Home > AI Solutions > Artificial Intelligence > White Papers > Rethinking Hierarchical Text Classification: Insights from Multi-Agent Experiments with Small Language Models > Brief evaluation and findings
The team made the following key observations from the experiments.
The SLM-based workflow agents demonstrated proficiency in identifying the individual symptoms mentioned in the text and classifying each with improved accuracy. However, human ground truth labels focused on more holistic root causes or primary request classifications. This discrepancy highlights the challenge SLMs face in replicating the domain expertise and business knowledge that are required to identify overarching themes with precision. Both SLM-based agentic workflow and GPT-4-Turbo had difficulty identifying root causes or major themes, focusing instead on individual symptoms. This difficulty suggests a common challenge in AI-based support classification systems, where the ability to synthesize multiple symptoms into a core issue remains elusive.
The agentic workflow had difficulty with scenarios requiring a broader business understanding. For instance, in cases where the ground truth label indicated [fee based support]-[out of warranty]-[customer declined], the agents failed to extract the necessary cues from the case notes to determine the appropriate labels.
Agents consistently demonstrated difficulties in extending T1 and T1-T2 labels while adhering to formatting and consistency guidelines. This suggests that, even in agent and role-play settings, SLMs produce inferior results without the required domain knowledge and reasoning capabilities.
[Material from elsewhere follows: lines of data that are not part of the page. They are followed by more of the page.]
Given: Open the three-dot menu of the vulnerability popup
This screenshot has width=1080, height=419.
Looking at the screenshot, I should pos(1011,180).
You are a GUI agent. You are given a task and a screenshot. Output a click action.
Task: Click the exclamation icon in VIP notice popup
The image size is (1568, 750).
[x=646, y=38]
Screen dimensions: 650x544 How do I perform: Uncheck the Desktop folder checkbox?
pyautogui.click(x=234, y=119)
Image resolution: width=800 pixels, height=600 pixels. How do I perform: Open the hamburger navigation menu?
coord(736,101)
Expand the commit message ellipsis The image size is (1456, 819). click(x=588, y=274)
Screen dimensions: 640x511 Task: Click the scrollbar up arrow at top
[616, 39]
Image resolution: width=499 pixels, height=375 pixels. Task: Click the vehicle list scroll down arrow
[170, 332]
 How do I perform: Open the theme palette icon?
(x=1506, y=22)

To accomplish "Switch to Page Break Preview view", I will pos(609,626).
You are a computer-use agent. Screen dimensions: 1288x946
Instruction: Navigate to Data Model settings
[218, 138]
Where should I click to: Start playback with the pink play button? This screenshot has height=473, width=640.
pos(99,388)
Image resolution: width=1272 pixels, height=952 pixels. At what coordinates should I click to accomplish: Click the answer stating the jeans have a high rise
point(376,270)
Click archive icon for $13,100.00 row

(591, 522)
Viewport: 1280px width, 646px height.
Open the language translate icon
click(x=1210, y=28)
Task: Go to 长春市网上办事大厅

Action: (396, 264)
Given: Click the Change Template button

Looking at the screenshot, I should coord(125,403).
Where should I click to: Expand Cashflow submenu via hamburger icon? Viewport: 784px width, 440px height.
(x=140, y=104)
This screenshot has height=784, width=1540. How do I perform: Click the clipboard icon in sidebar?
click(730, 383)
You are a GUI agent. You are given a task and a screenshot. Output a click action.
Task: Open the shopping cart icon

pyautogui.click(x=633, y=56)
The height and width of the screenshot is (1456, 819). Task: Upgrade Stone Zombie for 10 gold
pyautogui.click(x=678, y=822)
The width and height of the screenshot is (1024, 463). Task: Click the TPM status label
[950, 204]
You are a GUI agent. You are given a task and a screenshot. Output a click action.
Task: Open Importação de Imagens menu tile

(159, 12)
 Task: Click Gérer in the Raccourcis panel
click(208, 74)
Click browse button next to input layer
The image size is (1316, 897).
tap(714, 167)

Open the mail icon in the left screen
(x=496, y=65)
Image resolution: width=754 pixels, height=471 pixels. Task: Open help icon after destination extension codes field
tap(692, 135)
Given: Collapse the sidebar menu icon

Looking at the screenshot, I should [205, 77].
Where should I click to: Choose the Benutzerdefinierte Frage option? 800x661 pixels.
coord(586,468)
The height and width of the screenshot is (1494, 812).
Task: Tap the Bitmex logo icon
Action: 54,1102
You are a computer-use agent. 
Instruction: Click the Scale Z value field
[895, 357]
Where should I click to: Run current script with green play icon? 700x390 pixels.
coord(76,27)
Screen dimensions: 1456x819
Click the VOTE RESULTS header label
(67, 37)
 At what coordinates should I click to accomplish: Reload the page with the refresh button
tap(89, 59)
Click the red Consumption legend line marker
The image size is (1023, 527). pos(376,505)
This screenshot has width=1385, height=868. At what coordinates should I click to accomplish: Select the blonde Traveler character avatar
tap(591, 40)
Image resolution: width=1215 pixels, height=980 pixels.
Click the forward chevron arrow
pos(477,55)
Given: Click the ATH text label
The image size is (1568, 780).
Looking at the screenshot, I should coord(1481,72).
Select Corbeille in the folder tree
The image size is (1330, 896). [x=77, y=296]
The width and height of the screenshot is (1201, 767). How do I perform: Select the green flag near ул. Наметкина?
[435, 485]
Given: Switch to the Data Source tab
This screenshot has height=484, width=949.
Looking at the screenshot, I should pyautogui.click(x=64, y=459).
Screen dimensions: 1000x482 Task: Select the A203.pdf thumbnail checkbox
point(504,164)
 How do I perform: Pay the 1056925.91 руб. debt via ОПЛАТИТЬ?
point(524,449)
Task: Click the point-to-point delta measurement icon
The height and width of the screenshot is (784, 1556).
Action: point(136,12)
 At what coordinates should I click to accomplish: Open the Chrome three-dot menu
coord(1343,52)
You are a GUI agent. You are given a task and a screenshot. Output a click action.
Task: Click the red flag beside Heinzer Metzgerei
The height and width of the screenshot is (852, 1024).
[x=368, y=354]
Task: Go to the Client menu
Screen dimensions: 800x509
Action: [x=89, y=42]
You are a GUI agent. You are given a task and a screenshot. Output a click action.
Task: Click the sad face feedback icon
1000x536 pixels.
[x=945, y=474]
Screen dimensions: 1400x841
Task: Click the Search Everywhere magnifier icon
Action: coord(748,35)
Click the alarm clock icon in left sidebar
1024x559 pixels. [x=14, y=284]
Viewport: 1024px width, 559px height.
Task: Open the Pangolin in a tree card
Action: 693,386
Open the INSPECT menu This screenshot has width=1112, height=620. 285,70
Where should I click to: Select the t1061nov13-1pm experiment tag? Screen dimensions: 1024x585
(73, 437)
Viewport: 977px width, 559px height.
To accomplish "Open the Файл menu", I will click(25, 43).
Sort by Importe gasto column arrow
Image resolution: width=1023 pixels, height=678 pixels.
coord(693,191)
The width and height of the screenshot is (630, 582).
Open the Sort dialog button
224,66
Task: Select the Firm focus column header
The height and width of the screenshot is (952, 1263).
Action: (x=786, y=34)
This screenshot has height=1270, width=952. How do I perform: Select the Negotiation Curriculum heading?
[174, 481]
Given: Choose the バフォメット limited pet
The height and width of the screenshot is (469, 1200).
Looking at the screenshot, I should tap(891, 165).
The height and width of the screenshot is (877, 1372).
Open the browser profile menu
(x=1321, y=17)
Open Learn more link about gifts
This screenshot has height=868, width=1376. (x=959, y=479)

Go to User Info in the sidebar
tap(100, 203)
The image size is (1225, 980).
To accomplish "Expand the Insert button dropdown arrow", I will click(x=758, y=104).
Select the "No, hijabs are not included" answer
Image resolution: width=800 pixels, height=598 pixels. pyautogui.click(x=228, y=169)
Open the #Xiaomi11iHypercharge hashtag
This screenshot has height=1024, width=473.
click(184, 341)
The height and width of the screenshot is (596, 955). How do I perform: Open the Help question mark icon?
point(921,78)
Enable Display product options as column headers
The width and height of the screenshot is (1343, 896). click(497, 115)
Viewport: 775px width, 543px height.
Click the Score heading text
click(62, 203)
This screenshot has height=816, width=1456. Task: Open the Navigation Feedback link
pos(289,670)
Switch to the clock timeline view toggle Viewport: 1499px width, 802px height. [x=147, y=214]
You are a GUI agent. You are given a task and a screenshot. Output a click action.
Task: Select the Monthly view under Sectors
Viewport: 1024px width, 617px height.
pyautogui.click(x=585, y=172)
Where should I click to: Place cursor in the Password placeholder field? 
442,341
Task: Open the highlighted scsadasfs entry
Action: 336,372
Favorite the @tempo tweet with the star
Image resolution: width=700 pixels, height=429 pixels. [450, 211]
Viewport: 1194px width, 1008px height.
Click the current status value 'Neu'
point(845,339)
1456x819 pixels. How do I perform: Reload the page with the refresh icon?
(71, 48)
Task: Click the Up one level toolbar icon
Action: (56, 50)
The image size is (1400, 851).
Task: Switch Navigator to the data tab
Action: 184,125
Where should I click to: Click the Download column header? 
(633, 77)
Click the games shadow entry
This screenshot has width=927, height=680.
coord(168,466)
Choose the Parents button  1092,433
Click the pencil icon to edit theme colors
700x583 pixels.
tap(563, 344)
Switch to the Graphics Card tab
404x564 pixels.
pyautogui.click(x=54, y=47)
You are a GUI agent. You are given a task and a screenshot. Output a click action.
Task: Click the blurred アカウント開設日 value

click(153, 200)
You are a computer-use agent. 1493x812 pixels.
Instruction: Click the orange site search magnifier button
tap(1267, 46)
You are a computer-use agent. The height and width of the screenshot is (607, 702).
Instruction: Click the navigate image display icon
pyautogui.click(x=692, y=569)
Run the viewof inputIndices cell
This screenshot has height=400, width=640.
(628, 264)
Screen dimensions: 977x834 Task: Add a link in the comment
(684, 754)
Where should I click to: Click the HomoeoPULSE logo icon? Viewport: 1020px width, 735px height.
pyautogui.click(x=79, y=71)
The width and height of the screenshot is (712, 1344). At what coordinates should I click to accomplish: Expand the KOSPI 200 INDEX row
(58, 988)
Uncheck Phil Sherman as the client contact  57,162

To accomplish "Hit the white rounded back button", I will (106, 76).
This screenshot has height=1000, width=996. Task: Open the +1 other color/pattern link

The phi3 model using the few-shot prompt approach underperformed, consistently producing hallucinated and incorrect labels. The GPT-4-Turbo single-prompt model demonstrated improved reasoning and better classifications, suggesting that advanced high-end models are more suitable for agentic workflows requiring complex decision-making steps.
Overall, the agentic workflow model outperformed single-prompt approaches, with SLMs, aligning with academic literature on the benefits of multi-agent systems.
The following case note examples show the performance discrepancies between human ground truth, the agentic workflow, and baseline models.
Example 1: Cable Inquiry
Case note: “Customer received only three cables (USB, Mini-DP, power cable) and sought clarification about connections.”
Ground truth: [products and services]-[request for information]-[installation and usage queries]
Agentic workflow classification: [products and services]-[logistics]
Proposed new label: [{products and services}-[{logistics}]-[{cable shipment}]]
GPT-4-Turbo single prompt-based classification: [display (external)]-[configuration]-[connection]
phi3 single-prompt based classification: Hardware failures
This example highlights the workflow's focus on specific symptoms, namely cable receipt, rather than the overall nature of the inquiry, which was installation guidance.
Example 2: Out-of-Warranty Support
Case note: “Customer called regarding a no-boot issue, was informed of out-of-warranty status, and declined paid support options.”
Ground truth: [fee based support]-[out of warranty]-[customer declined]
Agentic workflow classifications: [boot]-[no boot], [products & services]-[returns].
Proposed: [boot]-[no boot]-[incomplete os install/boot loop], [support call disconnected]-[{customer declined paid support options}]
phi3 single-prompt based classification: [power supply/adapter]-[faulty or not working]
GPT-4-Turbo single-prompt based classification: [boot]-[no boot]
This case demonstrates the workflow's inability to capture the business context of out-of-warranty support and customer decisions.
Example 3: SSD Boot Inquiry
Case note: “Customer installed a new SSD and sought guidance about ensuring the system boots from that SSD.”
Ground truth: [software]-[windows os]-[usage]
Agentic workflow classification: [hdd/ssd], [boot]-[no boot]
Proposed new labels: Multiple inconsistent labels, including "hardware issue", "software installation", and more.
GPT-4-Turbo single-prompt based classification: [boot]-[no boot]-[bios settings: boot]
phi3 single-prompt based classification: [system]-[boot issues]
This example showcases the challenge of correctly categorizing a software-related inquiry when hardware components are involved.